The Capital Region Prayer and Healing Center, which houses Dr. Paeglow’s medical/psychiatric practice, Koininia Health Care, is the place where former state health Commissioner Antonia Novello performed her 250 hours of community service after admitting to misuse of public funds and staff.
Paeglow and Whitehouse met when they served together on a mission to Mozambique.
The turning point for Whitehouse occurred when a patient he was tending invited him to a Christian event. He connected almost immediately, he said. “The Lord filled me with his holy spirit, great joy and peace like I’d never known in my life.”
Whitehouse joined Our Savior’s Lutheran Church in Albany, where he attended for 28 years when not serving on missions.
He is an ordained minister in Resurrection Ministries and, since opening the interdenominational Prayer and Healing Center, he said he simply considers himself a Christian.
Whitehouse has “done a lot of good in a lot of places,” said Judy Alvis, a colleague of Whitehouse’s when he was associated with Our Savior’s Lutheran Church. She said Whitehouse has “a real calling.”
And the Rev. Patrick Avery, of Kingdom Reigning Workshop Center, said the Prayer and Healing Center has become a place “that emanates the word of God” as it strives to help individuals in need both medically and spiritually.
Whitehouse attributes some of his early adjustment problems to the departure of his father, Jack, when he was 8.
“I loved him as a father, but I hated him for leaving,” Whitehouse said of his late father, a machinist at General Electric.
“I hardly saw him, for many years,” said Whitehouse, who relates the story of how he finally reached out one day, called his father and the two reconciled.
“I was 30 years old when I did all the things with my dad I had longed to do when I was a kid,” he said of the fishing trips they took and Yankees games they attended.
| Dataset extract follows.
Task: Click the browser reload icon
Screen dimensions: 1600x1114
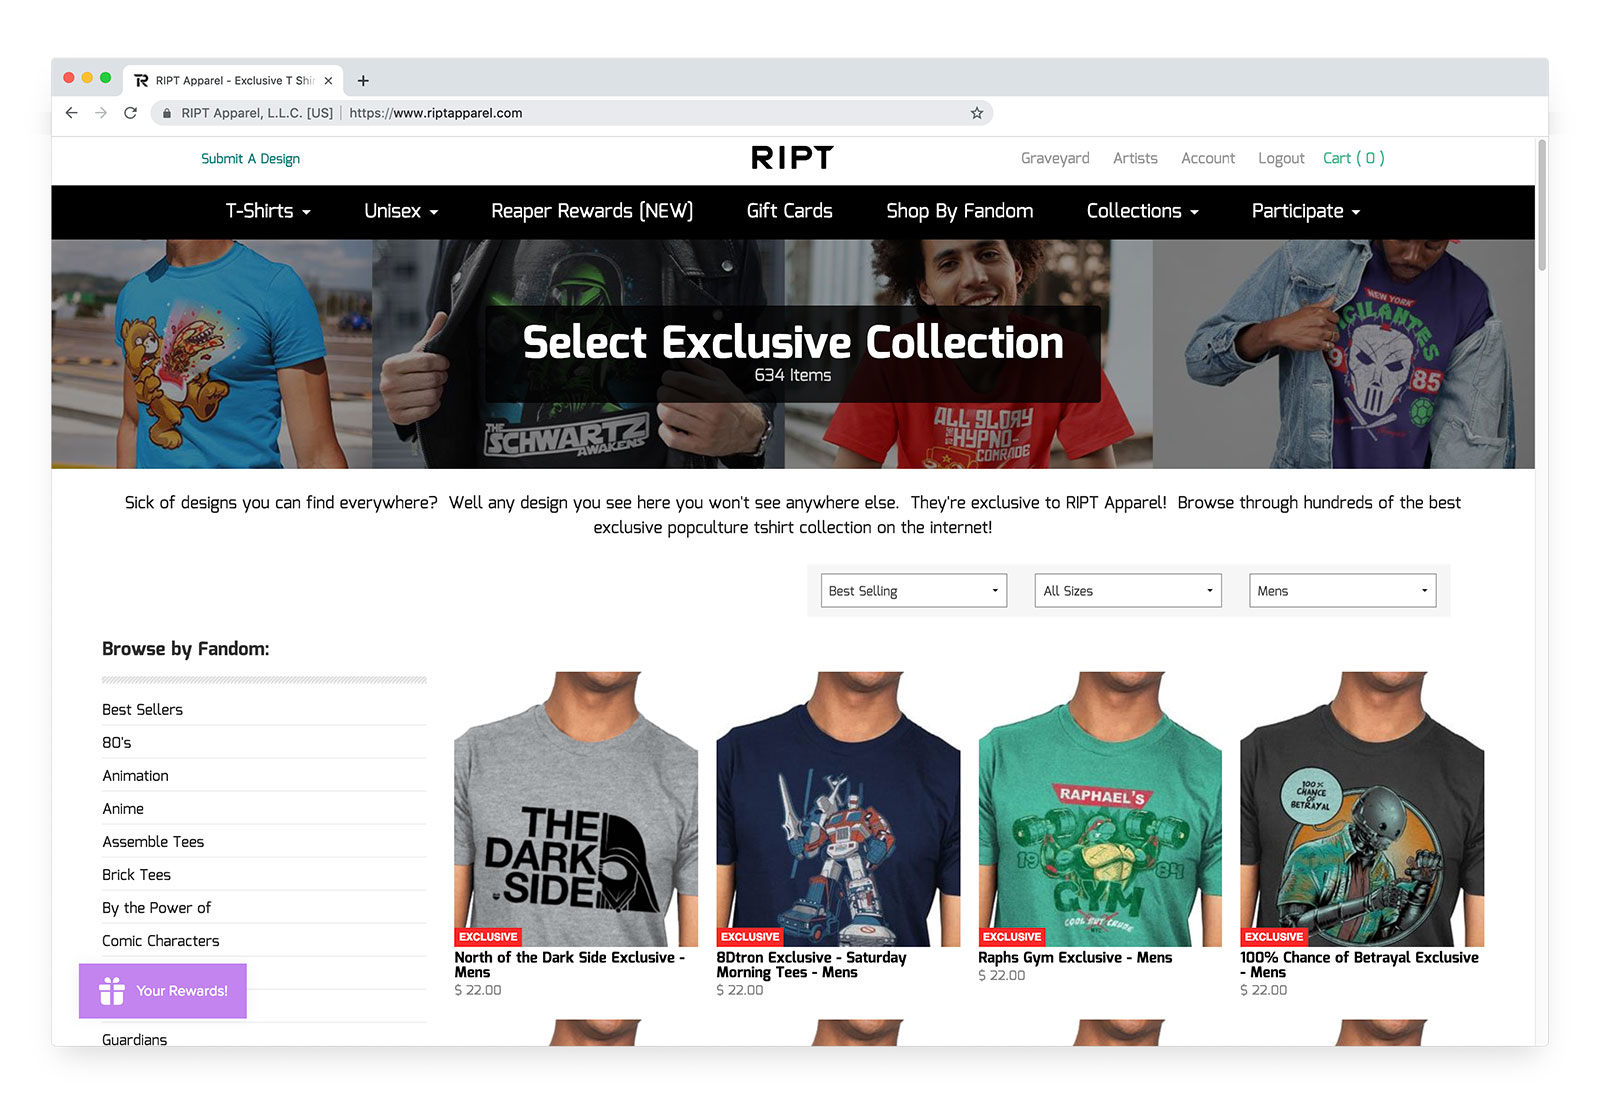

Whitehouse freely talks about his troubled years and is not so kind on himself. “I made a lot of mistakes, caused a lot of hurt, a lot of pain.”
He regrets his drug use. “Although it may seem like fun or bring a measure of relief at first, I can assure you there will be a price to pay … Some drugs will steal your ambition, others your health … Addiction, whether prescription or illegal, will eventually cause you to make some very bad decisions.”